═════ Data in this exercise ═════

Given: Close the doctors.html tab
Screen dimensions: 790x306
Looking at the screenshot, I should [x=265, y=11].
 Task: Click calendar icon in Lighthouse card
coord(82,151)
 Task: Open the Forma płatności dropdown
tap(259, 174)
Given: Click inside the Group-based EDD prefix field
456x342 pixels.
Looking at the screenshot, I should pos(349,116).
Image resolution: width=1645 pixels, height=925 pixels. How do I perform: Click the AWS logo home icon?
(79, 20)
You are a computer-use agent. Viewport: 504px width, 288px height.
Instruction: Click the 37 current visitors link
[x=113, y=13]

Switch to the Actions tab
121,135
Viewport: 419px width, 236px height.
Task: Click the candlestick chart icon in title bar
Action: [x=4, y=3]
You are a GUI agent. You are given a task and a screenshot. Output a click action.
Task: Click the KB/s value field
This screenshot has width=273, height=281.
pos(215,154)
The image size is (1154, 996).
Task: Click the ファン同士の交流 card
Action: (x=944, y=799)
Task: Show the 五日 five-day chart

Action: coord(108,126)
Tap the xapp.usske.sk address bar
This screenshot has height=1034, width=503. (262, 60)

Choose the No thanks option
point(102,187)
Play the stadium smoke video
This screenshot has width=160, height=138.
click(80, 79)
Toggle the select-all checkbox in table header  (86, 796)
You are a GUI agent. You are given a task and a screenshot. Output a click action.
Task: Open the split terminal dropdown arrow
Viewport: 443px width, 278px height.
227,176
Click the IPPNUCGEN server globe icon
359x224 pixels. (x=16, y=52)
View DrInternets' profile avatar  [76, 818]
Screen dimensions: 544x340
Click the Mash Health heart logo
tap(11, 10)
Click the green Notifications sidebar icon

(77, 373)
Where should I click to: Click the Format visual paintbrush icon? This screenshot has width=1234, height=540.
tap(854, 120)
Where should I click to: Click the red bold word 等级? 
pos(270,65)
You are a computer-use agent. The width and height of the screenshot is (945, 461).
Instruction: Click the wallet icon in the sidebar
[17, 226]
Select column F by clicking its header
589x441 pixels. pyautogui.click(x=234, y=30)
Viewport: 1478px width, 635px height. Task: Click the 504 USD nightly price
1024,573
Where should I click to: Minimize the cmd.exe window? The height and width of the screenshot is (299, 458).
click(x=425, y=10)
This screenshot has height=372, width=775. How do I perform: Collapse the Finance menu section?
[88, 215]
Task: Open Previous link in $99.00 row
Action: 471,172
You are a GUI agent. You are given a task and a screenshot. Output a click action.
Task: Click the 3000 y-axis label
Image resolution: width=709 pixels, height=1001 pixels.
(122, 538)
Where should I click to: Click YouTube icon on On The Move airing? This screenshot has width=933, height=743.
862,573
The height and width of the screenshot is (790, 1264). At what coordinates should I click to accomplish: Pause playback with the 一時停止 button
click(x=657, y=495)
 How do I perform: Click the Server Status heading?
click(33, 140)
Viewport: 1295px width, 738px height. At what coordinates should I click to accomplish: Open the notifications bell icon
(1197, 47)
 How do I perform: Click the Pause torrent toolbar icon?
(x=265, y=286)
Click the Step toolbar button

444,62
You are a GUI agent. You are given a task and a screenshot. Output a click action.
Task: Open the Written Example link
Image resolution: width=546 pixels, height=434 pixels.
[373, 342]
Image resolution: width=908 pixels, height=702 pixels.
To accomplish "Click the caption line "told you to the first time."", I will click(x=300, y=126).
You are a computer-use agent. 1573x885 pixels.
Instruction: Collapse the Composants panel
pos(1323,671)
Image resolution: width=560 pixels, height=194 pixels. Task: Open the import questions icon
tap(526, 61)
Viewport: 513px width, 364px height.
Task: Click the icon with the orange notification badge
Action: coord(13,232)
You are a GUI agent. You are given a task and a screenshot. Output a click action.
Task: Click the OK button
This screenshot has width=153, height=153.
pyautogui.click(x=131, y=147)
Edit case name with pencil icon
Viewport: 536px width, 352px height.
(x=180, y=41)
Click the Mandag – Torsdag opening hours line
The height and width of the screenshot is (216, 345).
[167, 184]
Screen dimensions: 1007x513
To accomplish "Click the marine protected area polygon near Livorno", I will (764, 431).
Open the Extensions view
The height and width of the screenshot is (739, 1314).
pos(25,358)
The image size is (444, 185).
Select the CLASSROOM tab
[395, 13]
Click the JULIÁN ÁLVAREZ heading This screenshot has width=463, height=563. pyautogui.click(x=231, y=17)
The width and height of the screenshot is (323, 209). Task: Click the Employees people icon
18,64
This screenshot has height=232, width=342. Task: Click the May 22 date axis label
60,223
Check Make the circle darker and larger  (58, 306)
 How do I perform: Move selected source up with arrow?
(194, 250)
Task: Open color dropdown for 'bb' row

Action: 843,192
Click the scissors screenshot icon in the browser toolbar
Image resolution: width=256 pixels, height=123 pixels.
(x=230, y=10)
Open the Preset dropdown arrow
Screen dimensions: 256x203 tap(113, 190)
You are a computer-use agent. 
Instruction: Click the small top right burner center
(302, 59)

═════

## Exercise task
Render the rows as a JSON list of strings, one string per line and no blank lines. Begin at the line that contains "Click the JULIÁN" and continue through the last of the rows.

## Expected output
[
  "Click the JULIÁN ÁLVAREZ heading This screenshot has width=463, height=563. pyautogui.click(x=231, y=17)",
  "The width and height of the screenshot is (323, 209). Task: Click the Employees people icon",
  "18,64",
  "This screenshot has height=232, width=342. Task: Click the May 22 date axis label",
  "60,223",
  "Check Make the circle darker and larger  (58, 306)",
  " How do I perform: Move selected source up with arrow?",
  "(194, 250)",
  "Task: Open color dropdown for 'bb' row",
  "Action: 843,192",
  "Click the scissors screenshot icon in the browser toolbar",
  "Image resolution: width=256 pixels, height=123 pixels.",
  "(x=230, y=10)",
  "Open the Preset dropdown arrow",
  "Screen dimensions: 256x203 tap(113, 190)",
  "You are a computer-use agent. ",
  "Instruction: Click the small top right burner center",
  "(302, 59)"
]